By Lisa Marguerite Mora
Winding down from an afternoon of errands, I make a right onto Electric and drive parallel to Abbot Kinney and Main Street. This was my old neighborhood when I was a child. It wasn’t called Abbot Kinney when I was a kid back in the sixties. It was called West Washington Boulevard and I went to Westminster Elementary School, which originally was the Martha Washington School established in 1905, located at 1010 W. Washington. I remember we had to practice writing it in the 2nd or 3rd grade. One thousand and ten, an unfathomable number.
Now maneuvering through these avenues, I’m amazed at the shiny windows and the brightly painted beach houses: little wood houses in colors like purple and yellow with contrasting trim. It’s all so cheerful and hopeful and I feel a combination of elation and sadness (is that what nostalgia is?). Where did my childhood neighborhood go? Where did all those people go?
Like Samantha, who was a few grades ahead of me, she lived in a house here on this back alley with seven other brothers and sisters and her parents. I remember her standing in bare feet on the dusty green porch of a dirty green house with flaking paint. Her parents sent her out to do modeling. She was eleven, lithe, and pretty. Ooh so exotic, I remember feeling when I was eight. I watched her swing one bare foot back and forth while she stood in her checkered cotton dress on the first step. I guess she’ll be okay, I thought. Which shows the extent of what I knew of such matters. If someone wants to take your picture, you’re on your way. No more worries. Why I was worrying at that age has something to do with the times I grew up in, among other circumstances.
There was also beefy, sturdy Amelia who wore her red ringlets in a tight ponytail. She sat behind me in Chorus. The younger boys were scared of her because even though she had the voice of an angel, she had a fist like a lunch box. We had an excellent arts program at Westminster Elementary.
Thanks to (President) Johnson’s Great Society bills, I got music lessons every week as well as chorus practice and the opportunity to perform in all the seasonal events. Chorus practice was in the original auditorium built in 1912 which should have been preserved as an historical site after it was damaged in the 1971 earthquake. But it, along with its beautiful domed ceiling, was subsequently condemned and torn down. It saddens me every time I drive by and see the vacant grassy area, where children can play, sure. But where did our voices go that not only ricocheted around in my head but also off that ceiling that to me imitated the curved sky, and the pale pale green walls of that cavernous and dignified architecture?
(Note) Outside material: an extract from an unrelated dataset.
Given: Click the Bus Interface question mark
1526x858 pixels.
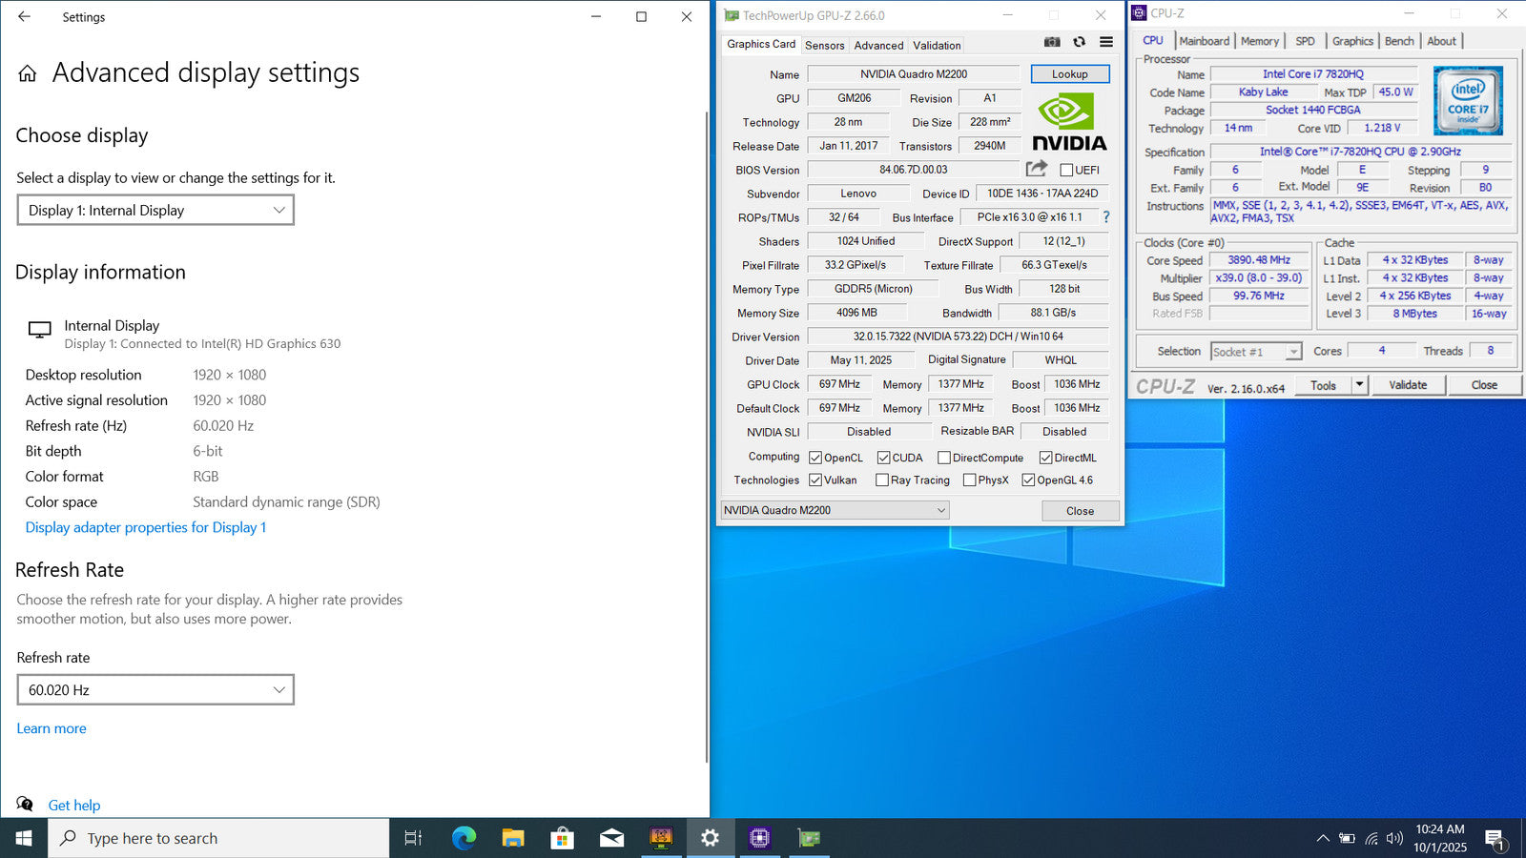Looking at the screenshot, I should pyautogui.click(x=1106, y=217).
I know what happened to Frank with his bad-boy sneer and good looks. He tested in as really, really smart. We were in G.A.T.E (Gifted and Talented Education program) and our teacher was Mrs. Doreen Nelson who is Frank Gehry’s sister and is now noted for creating the City Building Educational Model. We were her pilot program. Many of us were underprivileged, gifted, and needed a lot of stimulation. Mrs. Nelson didn’t know what else to do with Frank, because he didn’t do his homework and didn’t pay attention, so she said he had to give a talk on something he was interested in, in front of the whole class. Frank got up from his desk, walked to the blackboard, took up a piece of chalk and proceeded to draw a car engine while explaining what all the parts were. And then he went on to discuss how you took the engine apart. Frank was grinning, eating up the attention and I remember being impressed with his knowledge, though I didn’t care a damn about the inner workings of a car. It was his self assurance that was riveting. Our teacher stood at the back of the classroom her arms crossed and she was smiling. That was when I was in the fifth grade the year after we walked on the moon and before The Beatles broke up. Last I heard, Frank was in San Quentin.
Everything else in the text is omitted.